*Source extract*:

──────

I had very little contact with Ebert, though our paths occasionally crossed at screenings or film festivals.
What it all comes down to is this. I have doubts about someone who wrote screenplays for the soft-core pornographer Russ Meyer, and apparently “never tired of talking about it.” But my main problem is the notion of the critic as a common man, no different from the masses of moviegoers except for writing out his opinions and opining on television. I firmly believe that the film critic should have a special expertise, like any kind of art critic. Like a physician, he should know more about medicine than a layman who picks an over-the-counter drug for a cold; like an architect, he should know more about architecture than a mere gaper at buildings.
The opinions of common men about film may be of genuine interest, but are of no major importance. To be sure, a failure in medicine is made manifest by the patient’s demise; a failure in architecture, by a collapsed building or a permanent eyesore. For failure in criticism, there is no such manifest evidence. Only time has the last word, but the good critic foreshadows it.
Granted, Ebert knew more about films quantitatively than the average moviegoer, but qualitatively—when it comes to taste and intellect—I very much doubt it. I feel truly sorry for Ebert’s sufferings from cancer: his loss of a jaw and the inability to eat, drink or talk. I do admire his staunch defiance of these depredations. But I must disagree about his alleged esteem, which, however widespread, does not seem to come from artists, scholars or intellectuals. I must also take issue with A. O. Scott’s contention that “wielding the thumb of judgment takes more dexterity, more art, than you might think.” Except from the palsied or mentally defective, it takes no dexterity whatsoever, let alone art.
And what about a “sting salved by caring”? No one who writes steadily about film (or any other discipline) does so without caring. Furthermore, a critical sting is not like a slight flesh wound, treatable with ointment. If intentionally negative, it has to sting. This is the only way it is noticeable, the only way it could make a difference. That is to say if any criticism makes a difference.

──────

Stored data lines

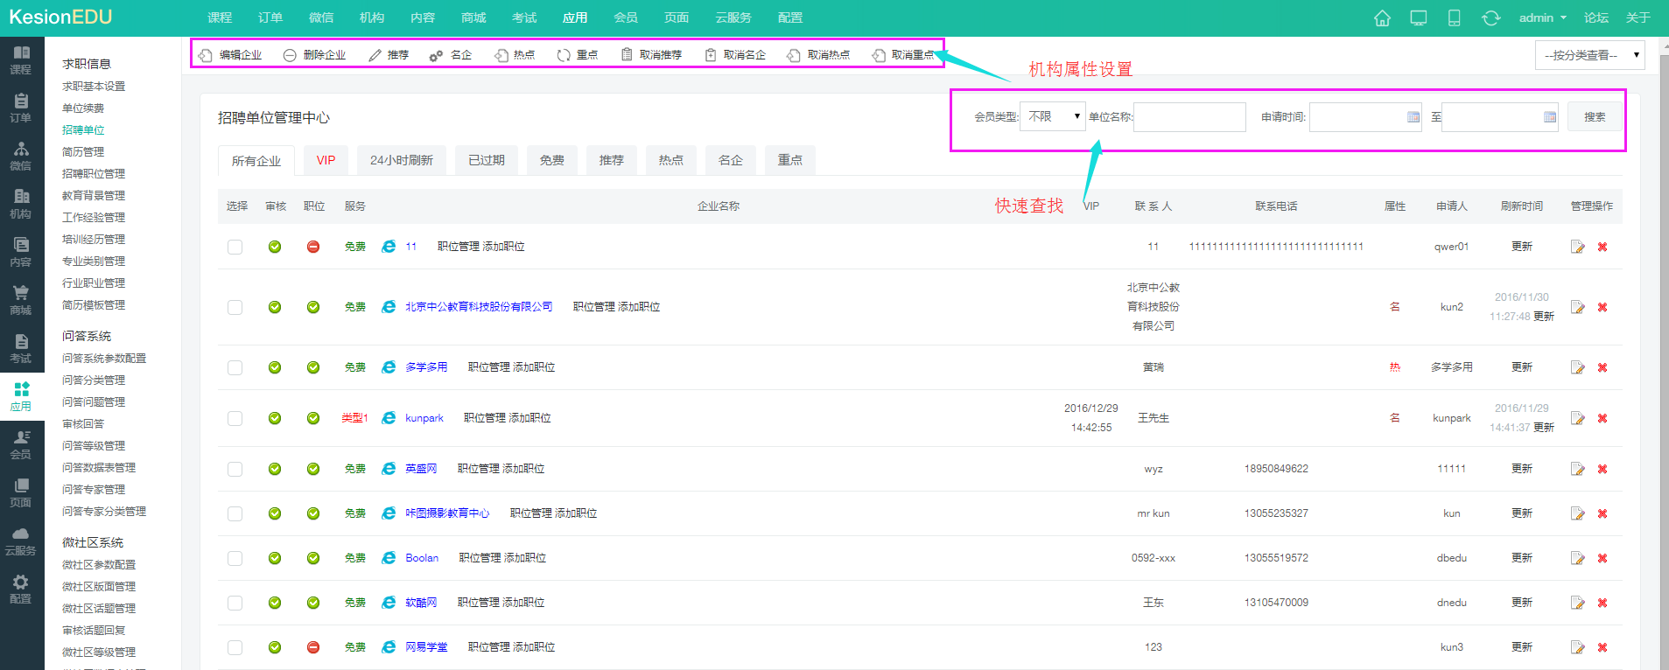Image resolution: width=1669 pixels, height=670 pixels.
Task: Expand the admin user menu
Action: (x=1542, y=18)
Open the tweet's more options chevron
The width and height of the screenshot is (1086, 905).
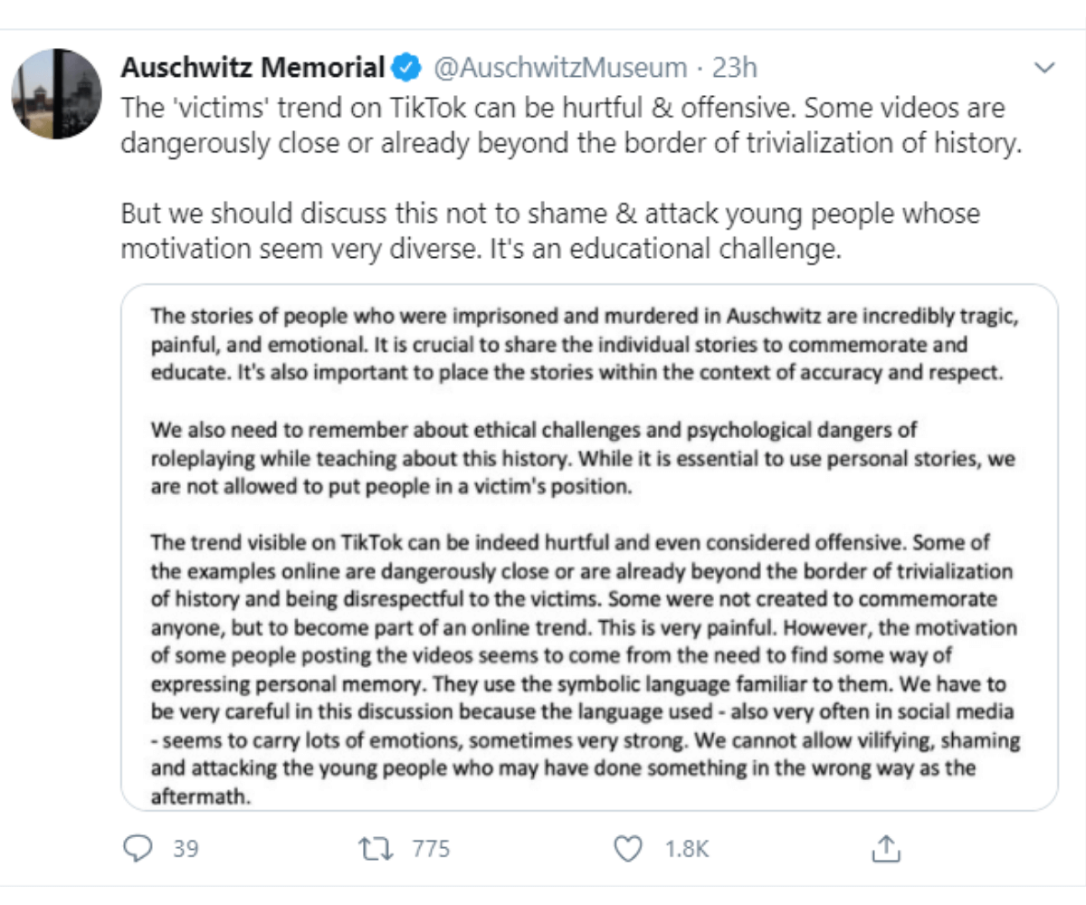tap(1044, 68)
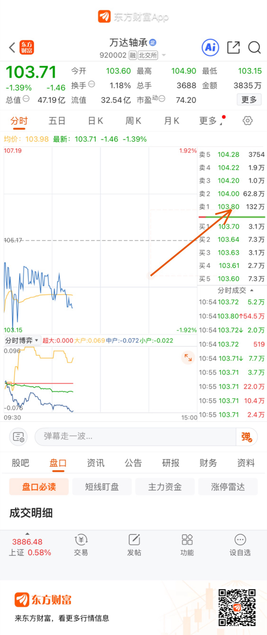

──────

*Your task*: Rewrite the passage about Ebert starting at "I had very little" and ending at "gaper at buildings.", substituting "scripts" for "screenplays".

*Response for this exercise*:
I had very little contact with Ebert, though our paths occasionally crossed at screenings or film festivals.
What it all comes down to is this. I have doubts about someone who wrote scripts for the soft-core pornographer Russ Meyer, and apparently “never tired of talking about it.” But my main problem is the notion of the critic as a common man, no different from the masses of moviegoers except for writing out his opinions and opining on television. I firmly believe that the film critic should have a special expertise, like any kind of art critic. Like a physician, he should know more about medicine than a layman who picks an over-the-counter drug for a cold; like an architect, he should know more about architecture than a mere gaper at buildings.